Vorliegender Text –
====

Damit nicht genug: Im Fußball gibt es den Knauf-Cup, die Schützenbrüder laden ihre Gewehre zum sogenannten Ostereischießen neben der Karl-Knauf-Halle. Kürzlich wurde das Iphöfer Knauf-Museum erweitert, eine Sammlung von Gipsabdrücken klassischer Reliefs.

Selbst bei der Infrastruktur reden die Knaufs mit. Vor fünf Wochen wurde der Flughafen Giebelstadt in der Nähe von Iphofen – einst eine Einrichtung der US-Armee – wieder für den Flugverkehr freigegeben. Die Anlage gehört jetzt zu 90 Prozent zum Knauf-Reich. Eine Million Euro investierte die Sippe, rund vier Millionen Euro sollen noch folgen.

Auch bei der Schienen- und Straßenplanung geht nichts gegen die Interessen des Gipsgeschlechts. So wurde vor fünf Jahren in Iphofen eine am Werk liegende Straße verlegt und machte einer Werkserweiterung Platz. Die Knaufs brauchen nicht einmal mit ihren Muskeln spielen. „Druck hat es nie gegeben“, sagt Iphofens Bürgermeister Josef Mend von den Freien Wählern. Politiker, das örtliche Gewerbe, die Arbeitnehmer wissen: Sie brauchen die Knaufs und die Knaufs brauchen sie. „Iphofen ist mit Knauf gewachsen“, kennzeichnet der sozialdemokratische Stadtrat Otto Kolesch die Symbiose zwischen Familie und Stadt.

====

[Gespeicherte Einträge]
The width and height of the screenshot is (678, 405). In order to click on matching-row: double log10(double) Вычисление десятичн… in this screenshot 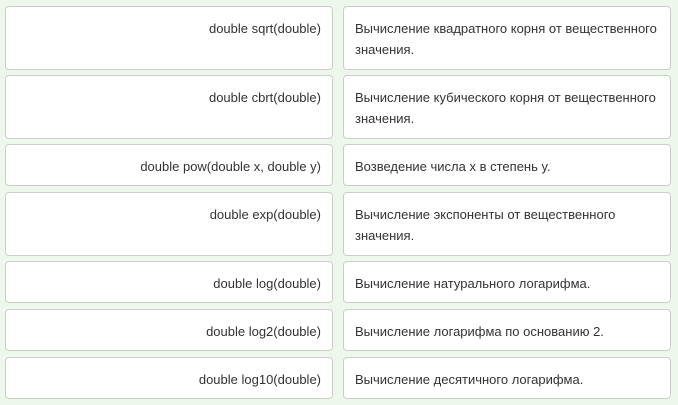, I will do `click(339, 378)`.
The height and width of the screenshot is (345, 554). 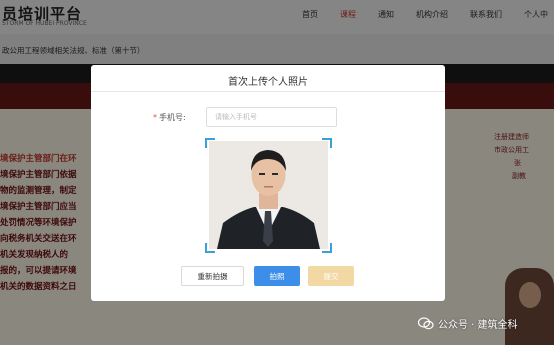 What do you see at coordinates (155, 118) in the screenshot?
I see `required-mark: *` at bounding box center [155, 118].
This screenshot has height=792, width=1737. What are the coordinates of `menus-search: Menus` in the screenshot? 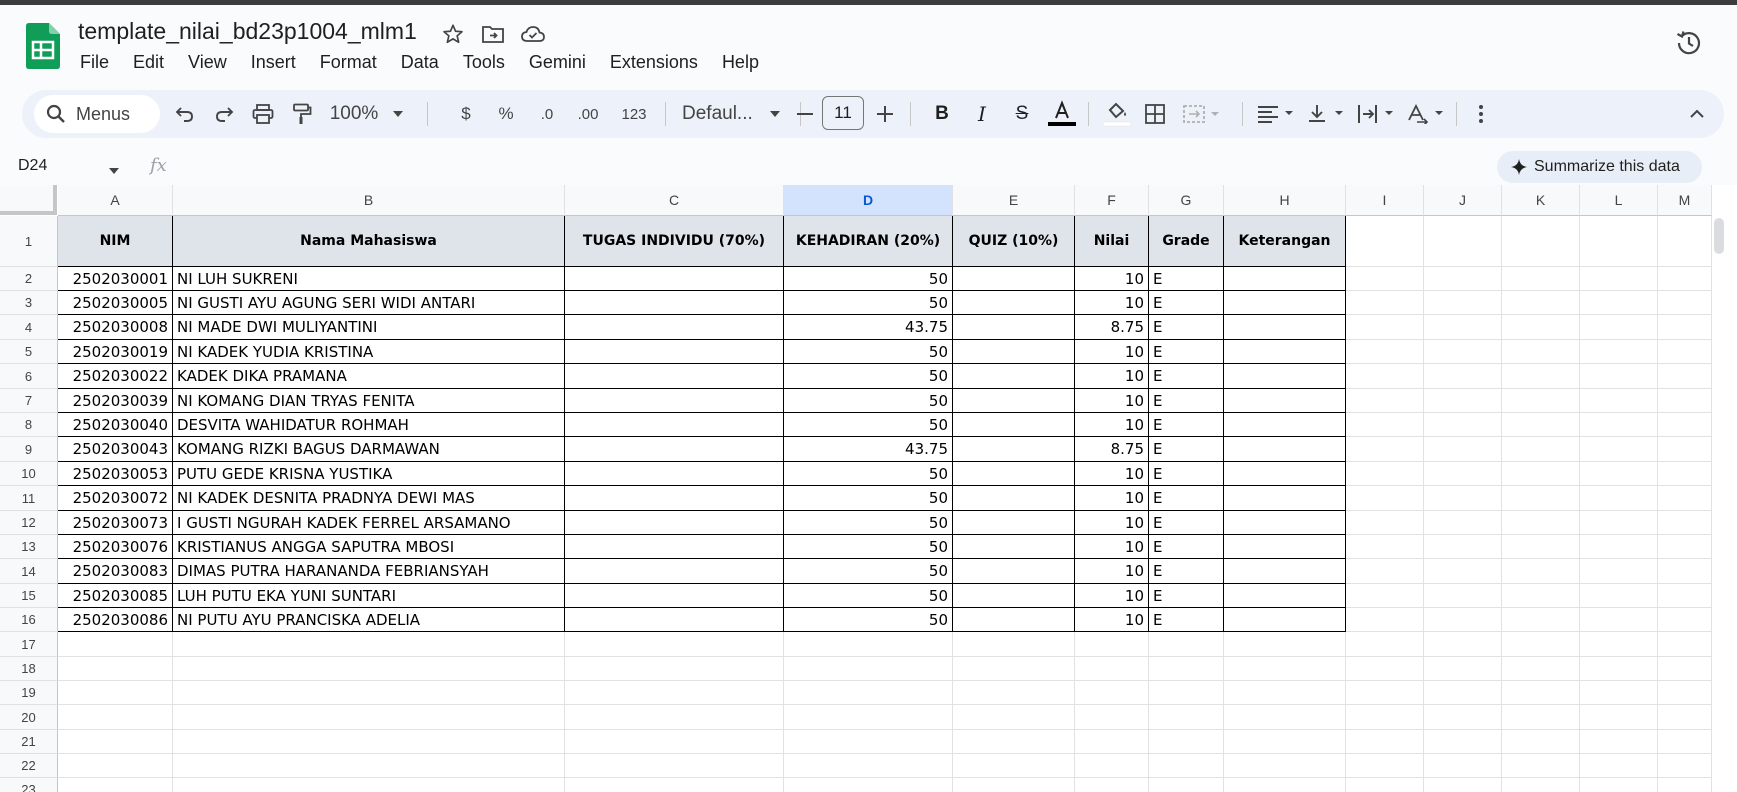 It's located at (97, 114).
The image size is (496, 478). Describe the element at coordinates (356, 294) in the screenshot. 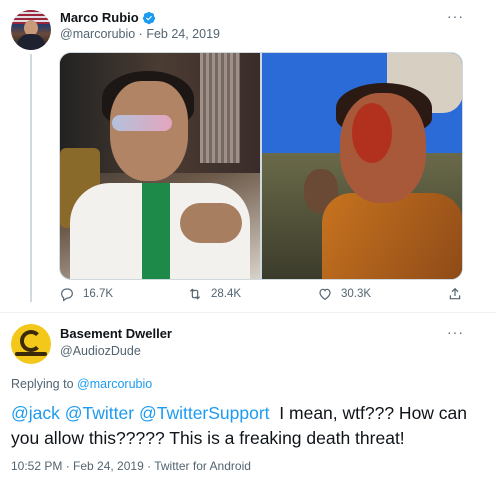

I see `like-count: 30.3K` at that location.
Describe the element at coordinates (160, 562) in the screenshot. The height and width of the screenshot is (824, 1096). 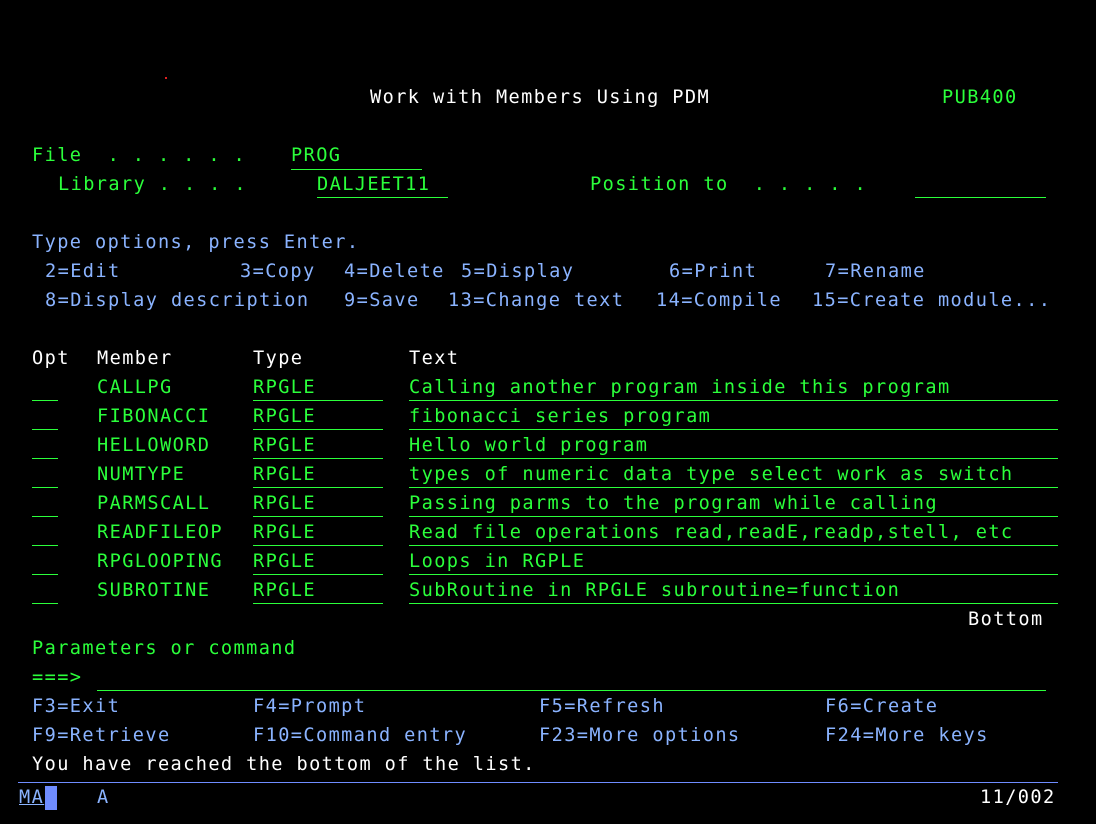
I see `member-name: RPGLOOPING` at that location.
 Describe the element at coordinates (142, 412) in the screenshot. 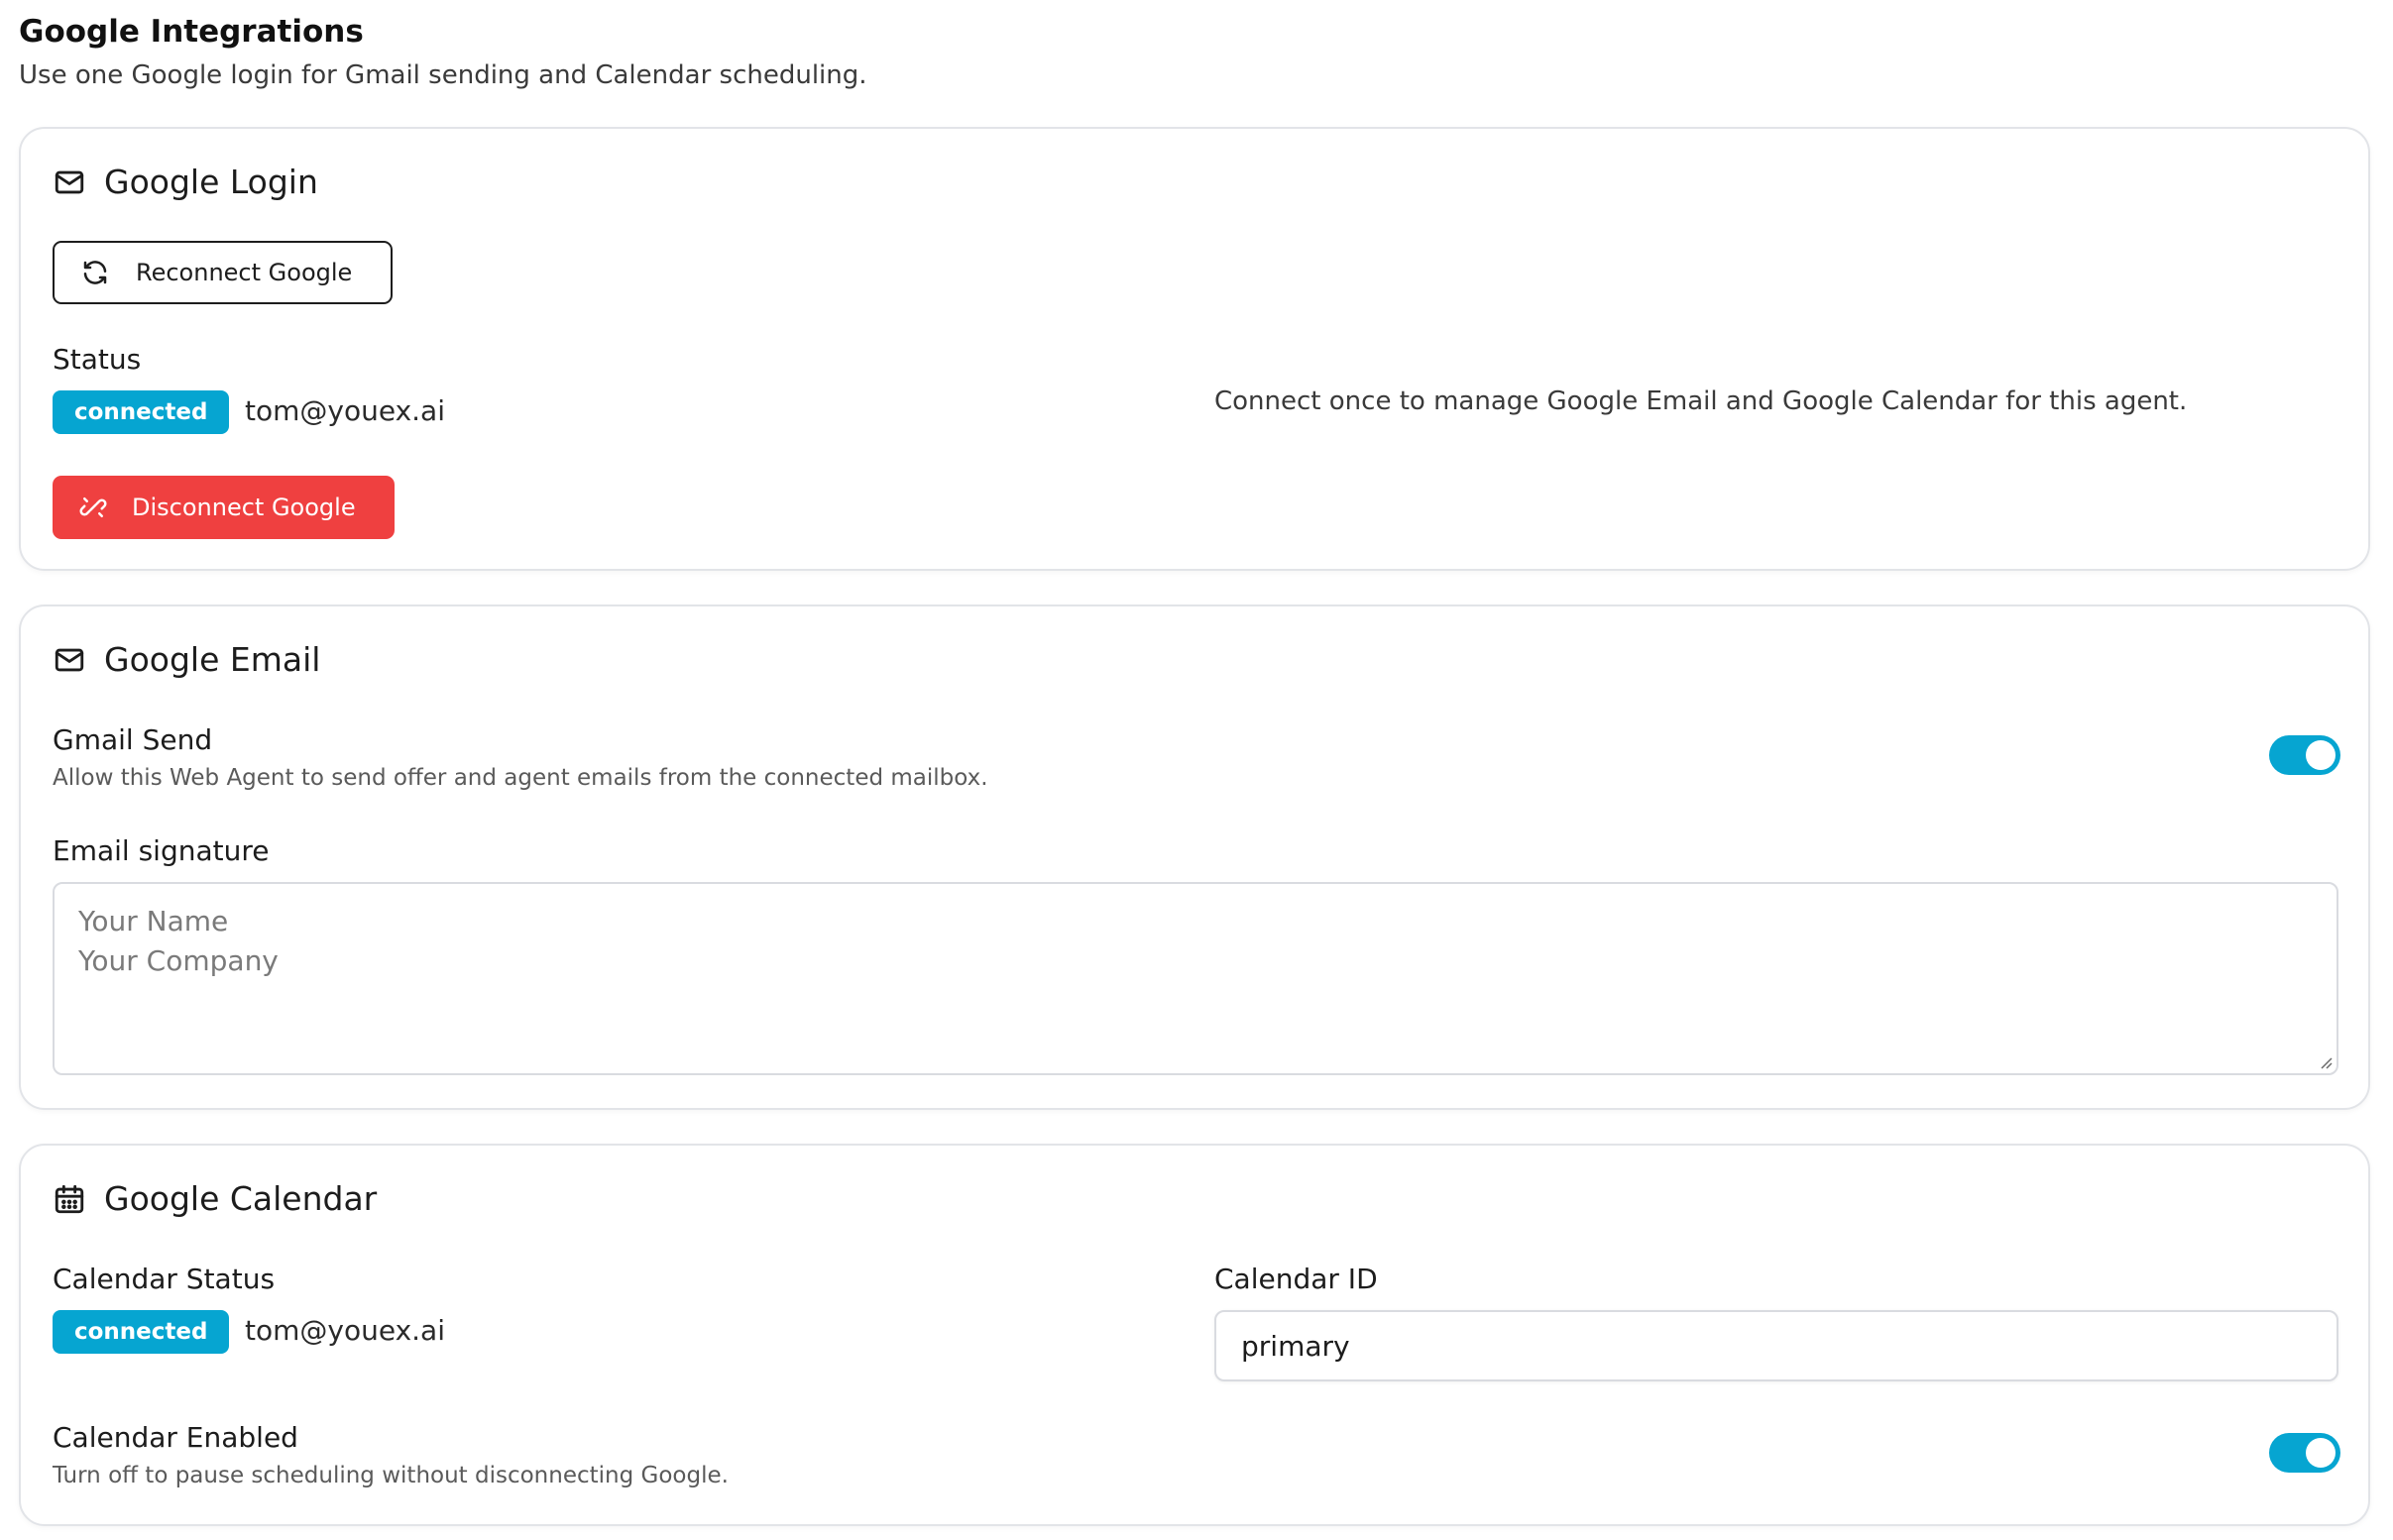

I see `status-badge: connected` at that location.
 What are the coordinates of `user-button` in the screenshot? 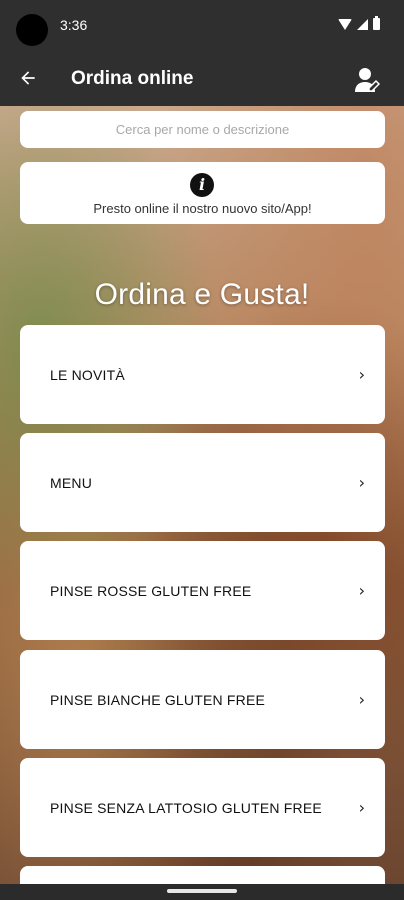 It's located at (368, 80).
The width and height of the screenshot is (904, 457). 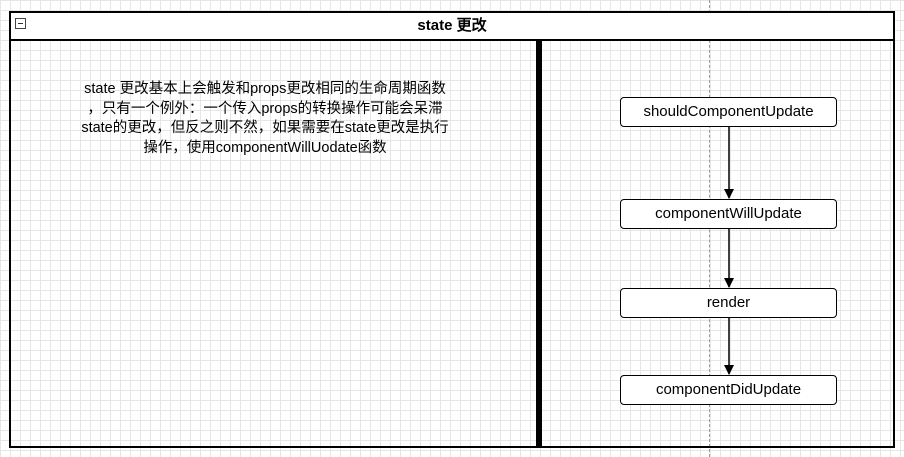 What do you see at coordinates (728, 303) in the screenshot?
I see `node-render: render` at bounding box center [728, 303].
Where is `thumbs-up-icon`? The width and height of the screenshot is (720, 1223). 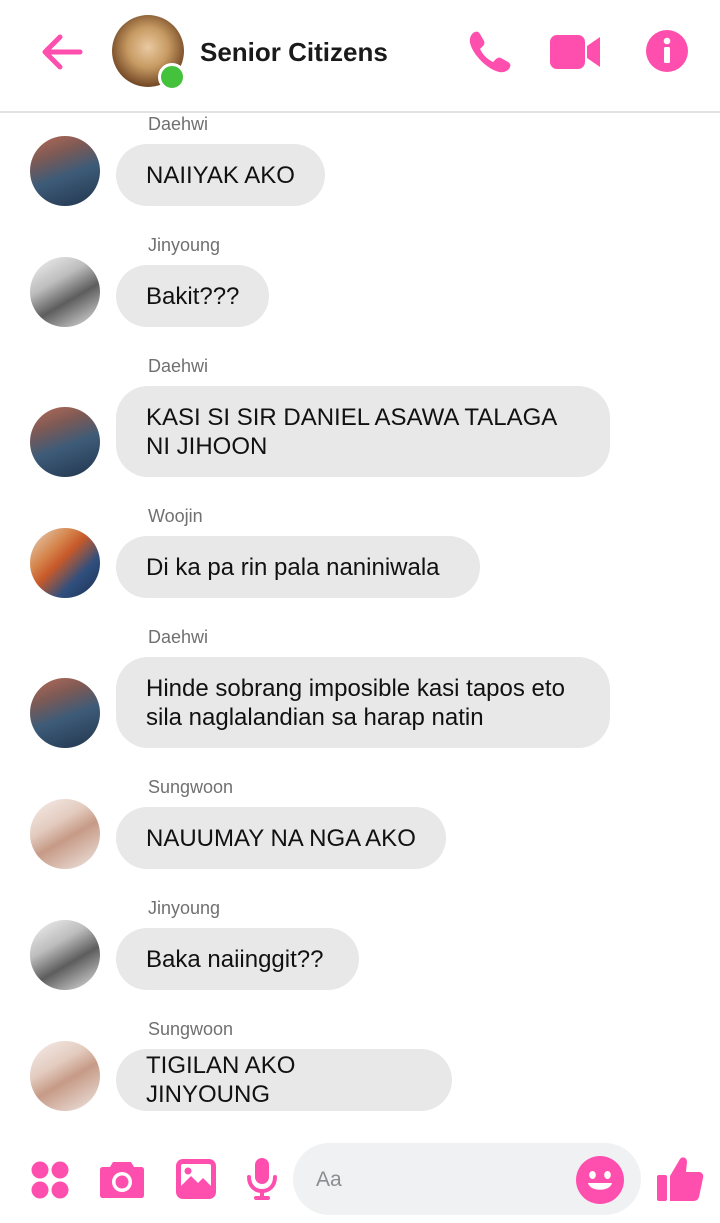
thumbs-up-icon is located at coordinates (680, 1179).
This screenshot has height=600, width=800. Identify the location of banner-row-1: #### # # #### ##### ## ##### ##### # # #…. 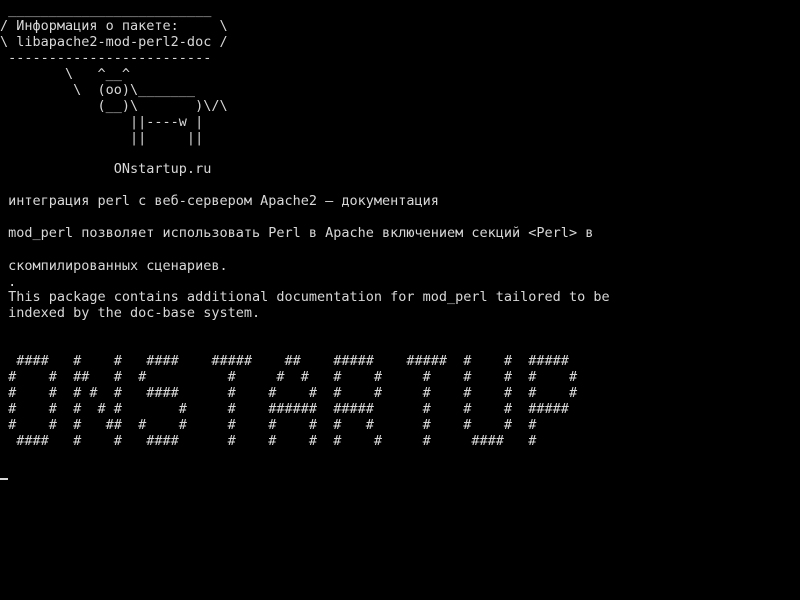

====

Prüfen Sie, ob die folgenden Aussagen mit dem Text über die Familie Knauf in Iphofen übereinstimmen. Beantworten Sie jede mit Ja oder Nein und zitieren Sie wörtlich die entscheidende Stelle des Textes: (a) Der Flughafen Giebelstadt gehört vollständig der Familie Knauf. (b) Vor fünf Jahren wurde in Iphofen eine Straße verlegt, um einer Werkserweiterung Platz zu machen. (c) Bürgermeister Josef Mend gehört den Sozialdemokraten an.

(a) Nein – „Die Anlage gehört jetzt zu 90 Prozent zum Knauf-Reich.“
(b) Ja – „So wurde vor fünf Jahren in Iphofen eine am Werk liegende Straße verlegt und machte einer Werkserweiterung Platz.“
(c) Nein – „Iphofens Bürgermeister Josef Mend von den Freien Wählern“